• _SHORT EXERCISE 1_: Reproduce the part of the comparison between Hindu Undivided Family businesses and companies that lies between "3. No registration" and "in a company.", inclusive.
• _SHORT EXERCISE 2_: Pick up the text comparing Hindu Undivided Family businesses with companies after its last line, and keep writing it.
== PASSAGE GIVEN
2. A person becomes a member of a Hindu Undivided Family business by virtue of birth. There is no provision to that effect in the company. A person becomes member of a company by acquiring share and whose name is entered in the registere of members.
3. No registration is compulsory for carrying on business for gain by a Hindu Undivided Family. Registration of a company is compulsory.
4. In a Hindu Undivided Family business the Karta (manager) has the sole authority to contract debts for the purpose of the business, other coparceners cannot do so. There is no such system in a company.
5. In the company, profit is distributed according to the number of shares of the members. In Joint Hindu Family Business, distribution of profit is equal in all members.
The Registrar Of Companies (ROC)
====
== PROVIDED MATERIAL
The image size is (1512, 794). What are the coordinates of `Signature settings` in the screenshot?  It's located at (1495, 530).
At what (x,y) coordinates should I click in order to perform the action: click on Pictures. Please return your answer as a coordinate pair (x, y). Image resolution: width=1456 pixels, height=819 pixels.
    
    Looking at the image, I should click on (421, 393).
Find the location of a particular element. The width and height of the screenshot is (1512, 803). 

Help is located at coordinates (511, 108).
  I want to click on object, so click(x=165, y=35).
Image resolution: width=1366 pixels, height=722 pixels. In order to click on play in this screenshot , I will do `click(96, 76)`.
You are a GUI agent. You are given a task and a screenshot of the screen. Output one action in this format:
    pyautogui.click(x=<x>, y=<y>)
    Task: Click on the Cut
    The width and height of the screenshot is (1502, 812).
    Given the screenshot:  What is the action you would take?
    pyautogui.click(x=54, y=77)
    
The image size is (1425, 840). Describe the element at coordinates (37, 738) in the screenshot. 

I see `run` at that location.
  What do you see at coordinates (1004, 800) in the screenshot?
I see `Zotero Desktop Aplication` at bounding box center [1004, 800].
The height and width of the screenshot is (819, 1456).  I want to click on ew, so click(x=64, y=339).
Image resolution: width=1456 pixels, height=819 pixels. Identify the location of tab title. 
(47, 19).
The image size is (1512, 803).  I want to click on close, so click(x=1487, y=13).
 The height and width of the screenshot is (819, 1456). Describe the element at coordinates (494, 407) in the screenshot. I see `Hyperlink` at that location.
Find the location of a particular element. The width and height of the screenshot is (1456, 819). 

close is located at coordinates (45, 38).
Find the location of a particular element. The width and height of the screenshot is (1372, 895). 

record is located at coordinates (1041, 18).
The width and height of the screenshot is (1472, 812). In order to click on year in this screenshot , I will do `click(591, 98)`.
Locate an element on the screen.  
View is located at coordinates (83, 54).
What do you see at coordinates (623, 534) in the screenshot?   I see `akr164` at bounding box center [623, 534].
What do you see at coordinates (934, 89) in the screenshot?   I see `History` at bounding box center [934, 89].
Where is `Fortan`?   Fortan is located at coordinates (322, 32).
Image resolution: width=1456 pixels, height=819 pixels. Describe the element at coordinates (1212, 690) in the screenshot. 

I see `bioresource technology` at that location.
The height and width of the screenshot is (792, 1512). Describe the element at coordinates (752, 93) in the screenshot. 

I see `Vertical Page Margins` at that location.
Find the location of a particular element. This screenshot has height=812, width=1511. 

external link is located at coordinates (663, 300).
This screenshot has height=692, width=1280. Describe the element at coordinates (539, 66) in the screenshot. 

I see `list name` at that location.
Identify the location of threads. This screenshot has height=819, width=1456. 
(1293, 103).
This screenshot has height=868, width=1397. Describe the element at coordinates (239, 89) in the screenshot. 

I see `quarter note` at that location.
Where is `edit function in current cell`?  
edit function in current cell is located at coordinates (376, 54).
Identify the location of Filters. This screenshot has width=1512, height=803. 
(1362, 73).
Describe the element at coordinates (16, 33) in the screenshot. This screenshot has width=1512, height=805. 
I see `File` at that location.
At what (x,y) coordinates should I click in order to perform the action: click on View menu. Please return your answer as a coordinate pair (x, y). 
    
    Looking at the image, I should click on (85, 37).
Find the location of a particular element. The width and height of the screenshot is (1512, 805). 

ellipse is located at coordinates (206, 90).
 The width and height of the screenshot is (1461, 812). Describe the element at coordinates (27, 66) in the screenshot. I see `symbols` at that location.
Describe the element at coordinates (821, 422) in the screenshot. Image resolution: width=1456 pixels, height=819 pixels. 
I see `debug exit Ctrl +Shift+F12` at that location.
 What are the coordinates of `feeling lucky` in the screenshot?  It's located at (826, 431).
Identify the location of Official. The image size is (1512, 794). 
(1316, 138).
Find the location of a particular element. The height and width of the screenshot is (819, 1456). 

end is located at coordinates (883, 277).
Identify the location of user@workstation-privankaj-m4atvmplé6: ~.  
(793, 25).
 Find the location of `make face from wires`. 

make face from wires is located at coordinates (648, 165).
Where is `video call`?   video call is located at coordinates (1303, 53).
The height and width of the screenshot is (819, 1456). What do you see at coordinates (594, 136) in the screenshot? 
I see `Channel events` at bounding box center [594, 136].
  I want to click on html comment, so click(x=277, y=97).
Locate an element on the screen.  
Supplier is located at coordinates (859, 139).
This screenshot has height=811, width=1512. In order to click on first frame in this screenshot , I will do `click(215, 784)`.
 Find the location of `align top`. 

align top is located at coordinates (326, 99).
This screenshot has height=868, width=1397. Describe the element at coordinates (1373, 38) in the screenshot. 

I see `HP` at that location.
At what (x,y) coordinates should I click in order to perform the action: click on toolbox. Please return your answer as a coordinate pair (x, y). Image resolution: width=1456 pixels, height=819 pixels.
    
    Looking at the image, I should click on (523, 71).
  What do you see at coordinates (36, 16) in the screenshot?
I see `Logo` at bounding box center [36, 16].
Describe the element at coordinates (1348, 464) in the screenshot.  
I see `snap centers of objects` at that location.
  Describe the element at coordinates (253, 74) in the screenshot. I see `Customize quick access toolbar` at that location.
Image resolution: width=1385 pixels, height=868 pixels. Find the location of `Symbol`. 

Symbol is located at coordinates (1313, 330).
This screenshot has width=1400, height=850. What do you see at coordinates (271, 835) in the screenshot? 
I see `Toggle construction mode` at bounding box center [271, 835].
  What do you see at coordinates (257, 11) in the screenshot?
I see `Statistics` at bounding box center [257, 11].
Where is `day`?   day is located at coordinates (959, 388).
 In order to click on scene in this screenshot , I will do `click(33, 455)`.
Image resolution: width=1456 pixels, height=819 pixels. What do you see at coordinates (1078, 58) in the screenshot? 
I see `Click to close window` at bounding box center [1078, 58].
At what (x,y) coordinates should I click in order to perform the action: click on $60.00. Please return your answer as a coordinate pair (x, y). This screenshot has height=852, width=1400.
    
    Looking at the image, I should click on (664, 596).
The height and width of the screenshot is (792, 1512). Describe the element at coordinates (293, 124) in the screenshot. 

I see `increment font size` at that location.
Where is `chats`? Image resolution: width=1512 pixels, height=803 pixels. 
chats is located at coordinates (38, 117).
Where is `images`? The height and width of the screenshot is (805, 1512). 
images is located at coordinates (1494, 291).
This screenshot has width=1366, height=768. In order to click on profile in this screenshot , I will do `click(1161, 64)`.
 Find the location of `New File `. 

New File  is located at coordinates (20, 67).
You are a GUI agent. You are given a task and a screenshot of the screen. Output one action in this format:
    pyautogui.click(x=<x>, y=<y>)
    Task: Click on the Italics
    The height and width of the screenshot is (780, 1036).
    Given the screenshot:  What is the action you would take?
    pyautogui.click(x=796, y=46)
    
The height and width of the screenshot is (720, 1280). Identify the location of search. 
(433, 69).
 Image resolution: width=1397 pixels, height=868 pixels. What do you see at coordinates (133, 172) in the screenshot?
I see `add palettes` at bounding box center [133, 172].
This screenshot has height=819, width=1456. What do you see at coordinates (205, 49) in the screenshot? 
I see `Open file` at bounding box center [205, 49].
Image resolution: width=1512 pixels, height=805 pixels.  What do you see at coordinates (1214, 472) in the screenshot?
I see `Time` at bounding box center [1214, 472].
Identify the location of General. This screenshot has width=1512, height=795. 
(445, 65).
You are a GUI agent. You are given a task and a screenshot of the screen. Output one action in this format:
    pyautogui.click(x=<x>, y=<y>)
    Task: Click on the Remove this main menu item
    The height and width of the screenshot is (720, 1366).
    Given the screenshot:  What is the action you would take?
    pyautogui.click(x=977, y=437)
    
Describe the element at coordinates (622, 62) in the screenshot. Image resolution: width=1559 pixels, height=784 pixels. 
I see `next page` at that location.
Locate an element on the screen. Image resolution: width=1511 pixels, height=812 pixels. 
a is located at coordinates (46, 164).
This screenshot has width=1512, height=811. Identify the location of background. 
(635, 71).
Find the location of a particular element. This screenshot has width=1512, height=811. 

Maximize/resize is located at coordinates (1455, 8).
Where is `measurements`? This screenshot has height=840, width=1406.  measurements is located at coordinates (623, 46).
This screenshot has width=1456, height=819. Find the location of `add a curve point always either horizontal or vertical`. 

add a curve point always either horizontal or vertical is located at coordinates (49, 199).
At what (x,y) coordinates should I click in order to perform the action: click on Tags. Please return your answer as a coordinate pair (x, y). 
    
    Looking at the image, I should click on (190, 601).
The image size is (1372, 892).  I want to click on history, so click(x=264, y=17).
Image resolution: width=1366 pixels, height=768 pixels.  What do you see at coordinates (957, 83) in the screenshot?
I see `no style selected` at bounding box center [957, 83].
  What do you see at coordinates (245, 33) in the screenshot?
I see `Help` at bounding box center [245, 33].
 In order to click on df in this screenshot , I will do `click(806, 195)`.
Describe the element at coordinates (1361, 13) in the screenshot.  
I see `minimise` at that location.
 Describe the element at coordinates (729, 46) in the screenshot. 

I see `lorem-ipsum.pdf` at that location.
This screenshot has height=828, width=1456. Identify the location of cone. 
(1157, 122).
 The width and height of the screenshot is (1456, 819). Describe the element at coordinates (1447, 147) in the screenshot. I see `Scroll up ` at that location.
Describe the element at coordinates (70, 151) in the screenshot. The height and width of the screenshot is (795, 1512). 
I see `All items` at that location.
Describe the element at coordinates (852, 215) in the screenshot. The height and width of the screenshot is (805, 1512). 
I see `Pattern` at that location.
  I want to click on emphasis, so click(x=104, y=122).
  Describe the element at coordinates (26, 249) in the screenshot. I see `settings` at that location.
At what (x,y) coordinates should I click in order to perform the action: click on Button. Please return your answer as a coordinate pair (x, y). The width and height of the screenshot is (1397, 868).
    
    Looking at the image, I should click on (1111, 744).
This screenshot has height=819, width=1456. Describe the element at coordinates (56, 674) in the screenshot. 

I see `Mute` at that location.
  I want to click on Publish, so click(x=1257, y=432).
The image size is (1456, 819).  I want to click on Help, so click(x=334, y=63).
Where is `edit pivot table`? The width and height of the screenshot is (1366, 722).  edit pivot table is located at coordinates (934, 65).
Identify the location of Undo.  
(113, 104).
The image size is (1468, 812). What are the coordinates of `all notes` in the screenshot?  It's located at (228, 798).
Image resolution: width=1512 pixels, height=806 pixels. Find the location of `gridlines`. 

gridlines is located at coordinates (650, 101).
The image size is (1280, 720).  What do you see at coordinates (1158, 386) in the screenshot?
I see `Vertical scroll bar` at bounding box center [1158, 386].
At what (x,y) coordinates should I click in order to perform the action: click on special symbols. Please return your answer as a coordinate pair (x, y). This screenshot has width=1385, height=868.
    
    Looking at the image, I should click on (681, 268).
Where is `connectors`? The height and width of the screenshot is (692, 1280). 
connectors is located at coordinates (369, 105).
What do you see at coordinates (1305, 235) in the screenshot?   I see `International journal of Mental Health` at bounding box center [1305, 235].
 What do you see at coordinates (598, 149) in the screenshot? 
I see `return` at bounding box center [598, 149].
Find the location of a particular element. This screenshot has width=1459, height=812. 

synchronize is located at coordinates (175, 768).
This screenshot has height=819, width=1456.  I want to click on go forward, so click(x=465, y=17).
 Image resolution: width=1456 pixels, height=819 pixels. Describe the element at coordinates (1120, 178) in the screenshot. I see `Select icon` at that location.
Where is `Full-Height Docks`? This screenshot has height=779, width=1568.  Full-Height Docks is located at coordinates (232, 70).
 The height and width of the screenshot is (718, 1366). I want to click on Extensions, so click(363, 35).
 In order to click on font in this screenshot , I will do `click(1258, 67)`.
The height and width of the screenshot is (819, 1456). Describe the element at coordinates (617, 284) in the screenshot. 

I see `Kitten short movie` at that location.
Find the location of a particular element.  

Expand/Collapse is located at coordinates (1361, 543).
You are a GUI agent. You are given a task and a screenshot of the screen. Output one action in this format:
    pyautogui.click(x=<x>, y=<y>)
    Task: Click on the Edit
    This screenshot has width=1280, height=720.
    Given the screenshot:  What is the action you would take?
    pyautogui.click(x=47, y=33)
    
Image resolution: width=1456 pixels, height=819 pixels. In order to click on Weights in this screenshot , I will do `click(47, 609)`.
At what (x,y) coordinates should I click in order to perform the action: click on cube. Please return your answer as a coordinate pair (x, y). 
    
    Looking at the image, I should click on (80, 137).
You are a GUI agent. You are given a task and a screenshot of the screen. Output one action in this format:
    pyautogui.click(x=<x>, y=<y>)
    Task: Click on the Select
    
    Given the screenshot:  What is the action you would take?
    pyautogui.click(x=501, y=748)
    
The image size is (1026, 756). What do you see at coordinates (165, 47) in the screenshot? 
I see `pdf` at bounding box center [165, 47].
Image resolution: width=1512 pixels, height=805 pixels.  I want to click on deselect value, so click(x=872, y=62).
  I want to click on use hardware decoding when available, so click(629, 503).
====
• _WRITTEN REPLY 1_:
3. No registration is compulsory for carrying on business for gain by a Hindu Undivided Family. Registration of a company is compulsory.
4. In a Hindu Undivided Family business the Karta (manager) has the sole authority to contract debts for the purpose of the business, other coparceners cannot do so. There is no such system in a company.

• _WRITTEN REPLY 2_:
Sec 2(74) :― “register of companies” means the register of companies maintained by the Registrar on paper or in any electronic mode under this Act;
Sec 2(75) :― “Registrar” means a Registrar, an Additional Registrar, a Joint Registrar, a Deputy Registrar or an Assistant Registrar, having the duty of registering companies and discharging various functions under this Act;
The ROC is the primary regulatory authority of companies registered under the Companies Act, 2013. The Registrar of Companies ( ROC ) is an office under the Ministry of Corporate Affairs (MCA), which is the body that deals with the administration of companies in India. At present, around 25 Registrar of Companies (ROCs) is operating in all the major states/UT’s.
However, states like Tamil Nadu and Maharashtra, have more than one ROC. As per section 609 of the Companies Act, 1956, the ROCs are tasked with the principal duty of registering the companies across the states and the union territories. Currently, after the introduction of Companies Act, 2013, the same powers conferred under section 609 is provided under section 396 of the Companies Act, 2013 to the ROCs.
Registrar of Companies maintains a registry of records concerning companies which are registered with them and allows the general public in accessing this information on payment of a stipulated fee. The Central Government preserves administrative control over the Registrar of Companies with the help of Regional Directors.
Functions of ROC :-
* The ROC takes care of registration of a company (also referred to as incorporation of the company) in the country.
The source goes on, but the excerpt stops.